WAYNE: I would say what makes me good in bed is that I am not aiming to be good. I am not expecting the chick to be like, “Oh, he was good.” I aim to please and if you do that every single time, I think you’re overall good, period. You don’t have to try and ram it or let me beat it up.
3. What’s the most memorable sexual experience you’ve ever had?
WAYNE: The most memorable was this unknown woman, because I never even asked for her name or number. I was getting off a plane and she was getting off from work and I looked at her and said, “You better stop playing with me.” She was like, “I am not playing.” She followed me into the men’s bathroom and we had sex in the stall and that was kind of cool and we didn’t get no numbers, no contacts. She went left; I went right when we got out the bathroom.
4. What celebrity would you most like to have sex with?
WAYNE: I’d probably love to have sex with…man, I think she’s dead already. I’d probably want somebody like Marilyn Monroe — somebody that’s been with the president or something. If I had Marilyn Monroe, I would do whatever she asks and whatever she’s never had done to her. And I swear I’d do it good!
5. Ever had sex in an airplane?
WAYNE: It was in my plane, so I could do whatever I want. We could take off everything because the pilot’s got the door closed. I’ve never had sex on a public plane but I’ve gotten a lot of head. I asked a stewardess how you could pull it off and she told me. You just gotta make sure you got the last two seats of the plane because stewardesses don’t want to walk back there. You just fake like you’re asleep and when they see that you’re asleep they won’t keep walking back there to check. Also people don’t like to use the back bathroom. They like to use the one in the front, so that’s how you do it.
Ray J
1. How old were you when you lost your virginity?

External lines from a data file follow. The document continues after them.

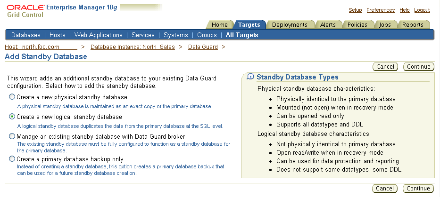This screenshot has width=440, height=197.
Task: Click the Standby Database Types info icon
Action: 250,77
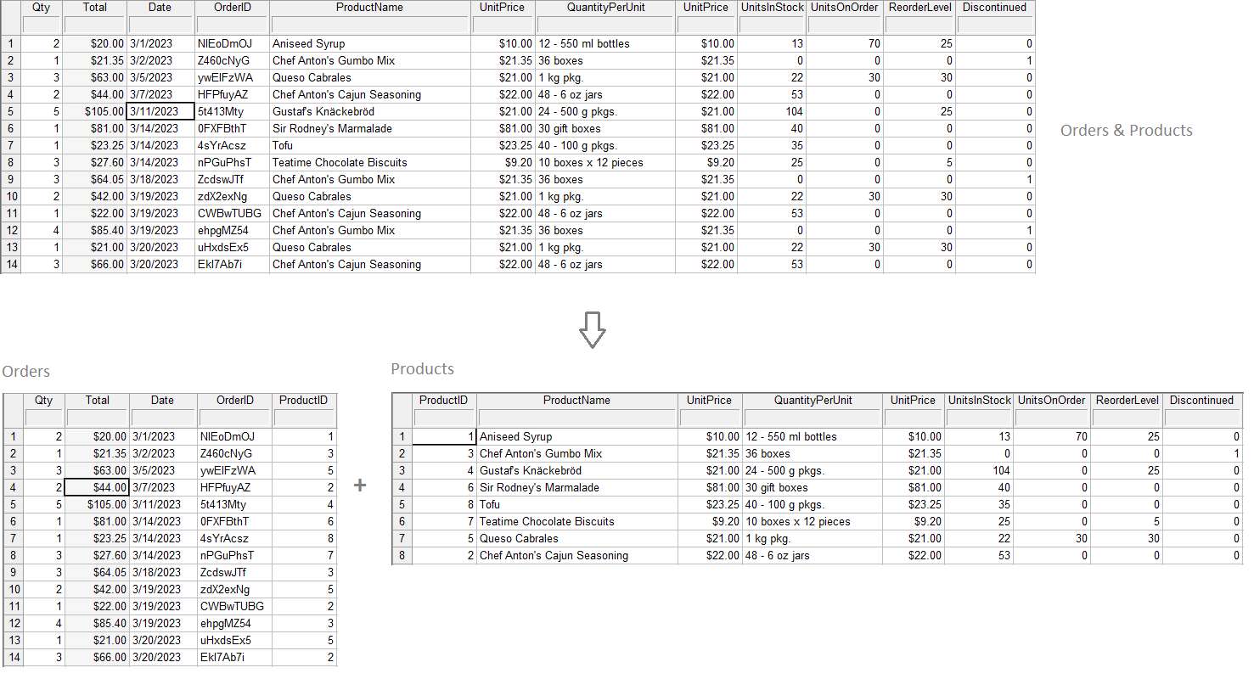The width and height of the screenshot is (1254, 679).
Task: Sort by Discontinued header in Products table
Action: (1201, 401)
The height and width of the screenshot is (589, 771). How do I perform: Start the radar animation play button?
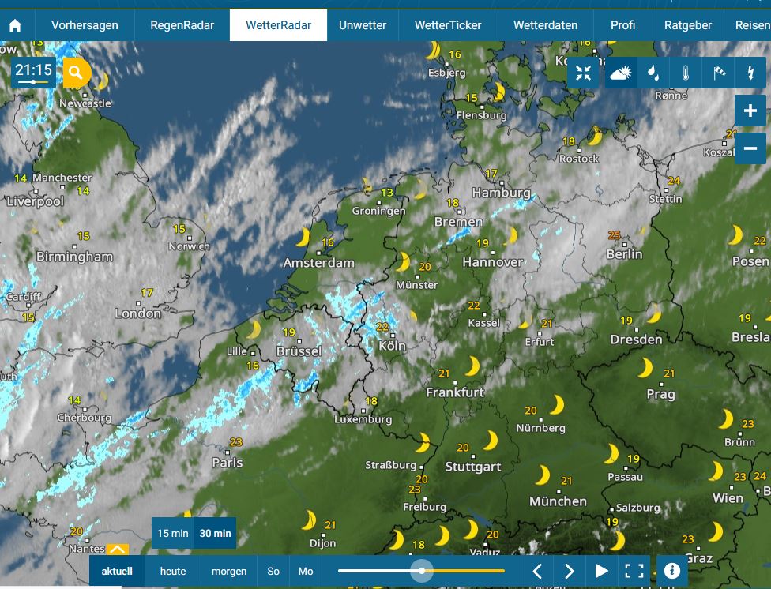click(x=601, y=571)
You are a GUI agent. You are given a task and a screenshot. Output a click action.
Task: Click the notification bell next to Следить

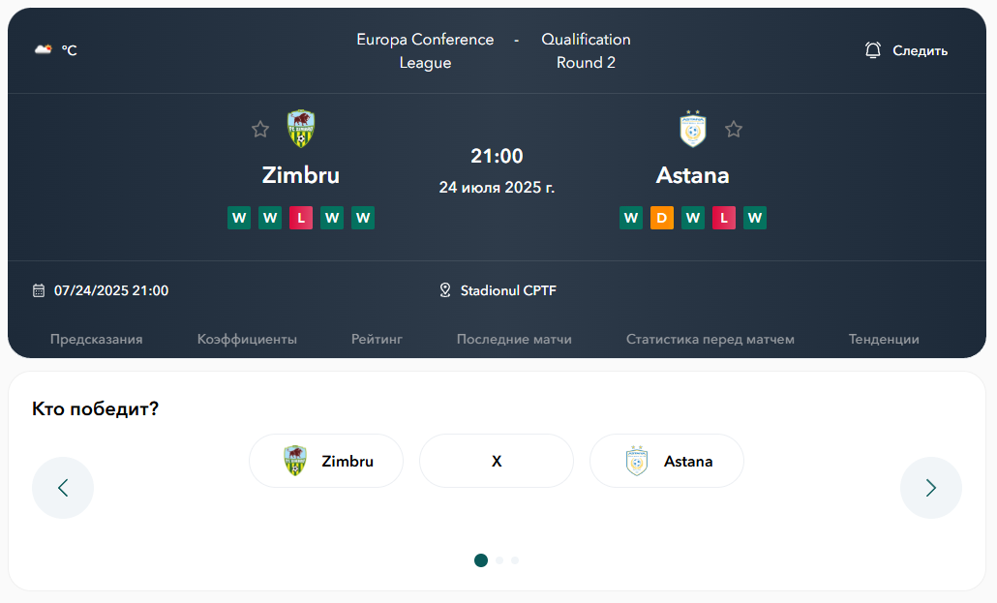tap(871, 49)

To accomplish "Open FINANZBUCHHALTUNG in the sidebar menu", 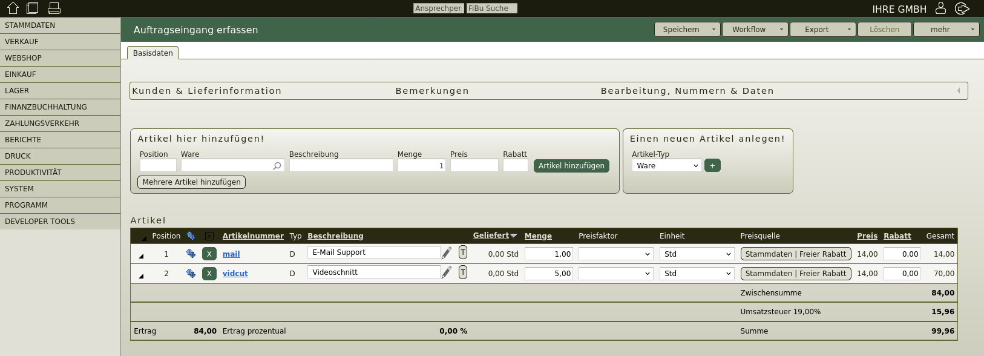I will tap(46, 107).
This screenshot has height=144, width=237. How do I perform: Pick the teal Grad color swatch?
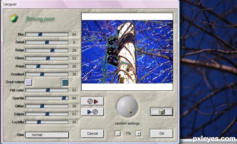[x=65, y=82]
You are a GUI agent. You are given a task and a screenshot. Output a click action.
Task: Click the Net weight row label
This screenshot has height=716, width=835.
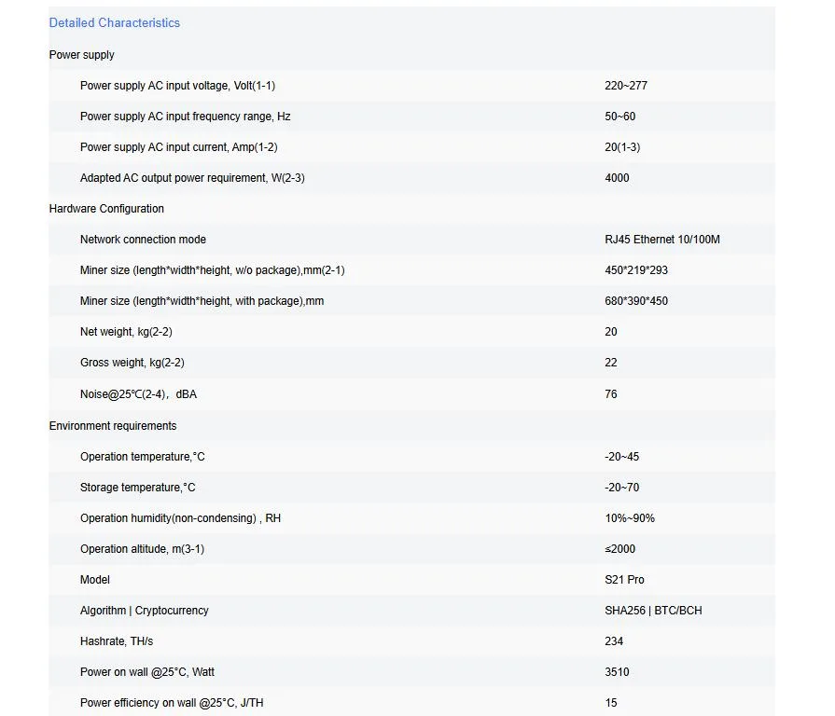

RAY J: I had a weird first time incident when I was young. But the real first time [having sex] was at 13 and it was with a girl I liked and I did it at my homeboy’s house in the daytime. My performance at 13 was when I knew I had something going on. I knew there was something special about me and I knew I could perform in the future well. It was off da chain. We both wanted to do it and afterwards I felt that the world had done change. (lol)
2. Are you good in bed?
RAY J: I think I am great in bed and the reason why is because I try to satisfy the girl first and make sure she has had enough before I am done. I want to make sure I give everything she needs to get relax and have a relax time. Every shot I make count—pow!
3. Describe your most memorable sexual experience.
RAY J: The memorable sexual experience that keeps popping up in my memory is the time with my ex-girlfriend [Kim Kardashian] in Cabo, Mexico. It was memorable because I put it on my video camera and the whole world is looking at it. I just can’t get it outta my head. I don’t think nobody else can either. It was just a fun time together. We were young, we were both 21 and we just had a good time as couples and just wilding out. We just got down with massages, getting drunk and getting down in the Jacuzzi bath.
4. What celebrity would you most like to have sex with?
RAY J: Nicole Scherzinger. I just got a crush on Nicole from the Pussycat Dolls. I just love the way she looks, the way she moves and I love the title of her group. Pusssssy-Cat Dolls. [Laughs]
5. Are you a member of the mile high club?
RAY J: For sure, but it was on a private jet. I was with my girl. The captain closed the curtains and it was just going down. I might have once gotten some head on a commercial plane. She was lying on my lap and I had the jacket over her. You probably could have sex on a commercial flight if it was very empty on the flight. I don’t think you could have sex if someone was sitting right in front of you or behind you or the side. I think you’re gonna go to jail! It might work in that small-ass bathroom. If you gotta get it in, you gotta get it in.